Transcriptome library construction and sequencing

All RNAs collected from embryo and endosperm had rRNA removed for constructing transcriptome libraries. The mRNA was sequenced from transcriptome libraries on the Illumina HiSeq sequencing platform at BGI-Tech, Shenzhen, China. Because there is too little total RNA in endosperm to support normal library construction, a microscale library construction method was applied for transcriptomic sequencing of samples from endosperm according to reported methods31,32, and it was not experimentally repeated.

De novo assembly and unigene functional annotation

Due to the lack of a reference genome, clean reads were assembled using Trinity19. Unigenes then were obtained after removing abundant transcripts by TGICL20. After assembly, unigene functional annotation was carried out with seven functional databases (NR, NT, GO, KOG, KEGG, SwissProt and InterPro). We used TransDecoder software33 to identity the candidate coding regions among the unigenes. For each, the longest ORF (Open Reading Frame) was selected and blasted in the SwissProt and Hmmscan databases to search for the Pfam protein homology sequences for the prediction of CDS (Coding DNA sequences).
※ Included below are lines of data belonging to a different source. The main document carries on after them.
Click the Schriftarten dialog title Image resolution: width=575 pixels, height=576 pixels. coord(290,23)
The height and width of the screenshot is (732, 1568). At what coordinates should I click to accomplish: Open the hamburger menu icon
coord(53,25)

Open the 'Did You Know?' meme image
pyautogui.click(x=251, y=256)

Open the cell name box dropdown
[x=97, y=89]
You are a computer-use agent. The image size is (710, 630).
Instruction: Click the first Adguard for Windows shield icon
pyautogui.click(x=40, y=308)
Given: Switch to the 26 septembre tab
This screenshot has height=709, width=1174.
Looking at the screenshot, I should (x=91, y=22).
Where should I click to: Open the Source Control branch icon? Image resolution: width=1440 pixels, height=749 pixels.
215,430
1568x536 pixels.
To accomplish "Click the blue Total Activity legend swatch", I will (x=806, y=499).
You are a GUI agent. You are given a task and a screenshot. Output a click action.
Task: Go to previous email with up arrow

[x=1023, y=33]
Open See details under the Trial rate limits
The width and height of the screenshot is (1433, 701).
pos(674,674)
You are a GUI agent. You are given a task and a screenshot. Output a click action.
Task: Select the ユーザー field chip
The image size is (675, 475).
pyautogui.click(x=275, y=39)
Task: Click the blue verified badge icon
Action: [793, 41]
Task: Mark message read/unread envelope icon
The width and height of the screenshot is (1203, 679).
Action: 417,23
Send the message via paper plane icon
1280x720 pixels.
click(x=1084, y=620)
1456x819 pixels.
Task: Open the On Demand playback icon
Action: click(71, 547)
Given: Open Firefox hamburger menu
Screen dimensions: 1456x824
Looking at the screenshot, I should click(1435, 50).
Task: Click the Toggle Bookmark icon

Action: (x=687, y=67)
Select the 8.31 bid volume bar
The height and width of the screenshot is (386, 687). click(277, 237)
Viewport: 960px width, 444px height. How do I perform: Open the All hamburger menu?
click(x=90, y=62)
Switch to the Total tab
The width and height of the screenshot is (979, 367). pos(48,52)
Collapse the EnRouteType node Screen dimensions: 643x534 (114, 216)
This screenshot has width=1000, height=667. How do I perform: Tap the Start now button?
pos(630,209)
Identification of specifically expressed genes

Based on the assembly results, we mapped all the clean reads of each sample to the unigenes with Bowtie2 software and calculated the gene expression levels according to reported methods34. Base on the gene expression levels, the DEGs were identified between samples. The genes specifically expressed in endosperm were identified by a rigorous algorithm. The false discovery rate (FDR) was set at 5% to determine the P-value threshold in multiple tests and analyses by manipulating the FDR value. P < 0.001 and the absolute value of log2Ratio > 1 were used as the thresholds to judge the significance of gene expression differences. The enzymes identified in our paper were come from the DEGs clustered between embryo and endosperm (Table S1, Fig. S2). Then 31 DEGs which co-expressed between embryo and endosperm and related to galactose or mannose metabolism were screened based on the expression changes and annotations.

GO and KEGG analysis

The unigenes that aligned to the NR database were annotated using the GO database with Blast2GO21. The unigenes were annotated using the KEGG database for calculating the unigene distribution of KEGG level 1 and KEGG level 2.

Protein-protein interaction networks of DEGs

STRING software was used to analyse the protein-protein interactions of DEGs23. The top DEGs interactions were used to construct interaction networks.